_Problem to work on_: Write out every one of the following items word for word, keeping each line intact.

---*---

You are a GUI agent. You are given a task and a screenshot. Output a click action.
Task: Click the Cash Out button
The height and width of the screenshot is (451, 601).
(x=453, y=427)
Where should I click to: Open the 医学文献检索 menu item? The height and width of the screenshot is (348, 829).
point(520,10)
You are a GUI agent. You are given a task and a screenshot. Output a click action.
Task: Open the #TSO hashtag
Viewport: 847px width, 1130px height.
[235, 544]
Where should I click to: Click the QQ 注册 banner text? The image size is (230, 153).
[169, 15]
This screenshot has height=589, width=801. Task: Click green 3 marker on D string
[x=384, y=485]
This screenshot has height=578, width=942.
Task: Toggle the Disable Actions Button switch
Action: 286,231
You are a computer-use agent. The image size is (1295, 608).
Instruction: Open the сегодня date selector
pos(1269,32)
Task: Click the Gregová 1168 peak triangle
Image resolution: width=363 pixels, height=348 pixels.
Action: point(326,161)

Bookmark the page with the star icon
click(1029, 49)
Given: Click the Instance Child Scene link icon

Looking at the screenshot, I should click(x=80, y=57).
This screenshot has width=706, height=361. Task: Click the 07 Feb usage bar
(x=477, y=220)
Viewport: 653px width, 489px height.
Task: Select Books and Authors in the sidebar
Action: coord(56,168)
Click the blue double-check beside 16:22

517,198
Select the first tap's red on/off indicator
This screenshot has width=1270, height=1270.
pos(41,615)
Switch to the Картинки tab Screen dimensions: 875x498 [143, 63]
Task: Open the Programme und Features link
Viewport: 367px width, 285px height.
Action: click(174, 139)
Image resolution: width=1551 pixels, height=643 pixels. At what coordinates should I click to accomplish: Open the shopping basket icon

---*---

_Correct answer_:
You are a GUI agent. You are given a task and a screenshot. Output a click action.
Task: Click the Cash Out button
The height and width of the screenshot is (451, 601).
(x=453, y=427)
Where should I click to: Open the 医学文献检索 menu item? The height and width of the screenshot is (348, 829).
point(520,10)
You are a GUI agent. You are given a task and a screenshot. Output a click action.
Task: Open the #TSO hashtag
Viewport: 847px width, 1130px height.
[235, 544]
Where should I click to: Click the QQ 注册 banner text? The image size is (230, 153).
[169, 15]
This screenshot has height=589, width=801. Task: Click green 3 marker on D string
[x=384, y=485]
This screenshot has height=578, width=942.
Task: Toggle the Disable Actions Button switch
Action: 286,231
You are a computer-use agent. The image size is (1295, 608).
Instruction: Open the сегодня date selector
pos(1269,32)
Task: Click the Gregová 1168 peak triangle
Image resolution: width=363 pixels, height=348 pixels.
Action: point(326,161)

Bookmark the page with the star icon
click(1029, 49)
Given: Click the Instance Child Scene link icon

Looking at the screenshot, I should click(x=80, y=57).
This screenshot has width=706, height=361. Task: Click the 07 Feb usage bar
(x=477, y=220)
Viewport: 653px width, 489px height.
Task: Select Books and Authors in the sidebar
Action: coord(56,168)
Click the blue double-check beside 16:22

517,198
Select the first tap's red on/off indicator
This screenshot has width=1270, height=1270.
pos(41,615)
Switch to the Картинки tab Screen dimensions: 875x498 [143, 63]
Task: Open the Programme und Features link
Viewport: 367px width, 285px height.
Action: click(174, 139)
Image resolution: width=1551 pixels, height=643 pixels. At what coordinates should I click to accomplish: Open the shopping basket icon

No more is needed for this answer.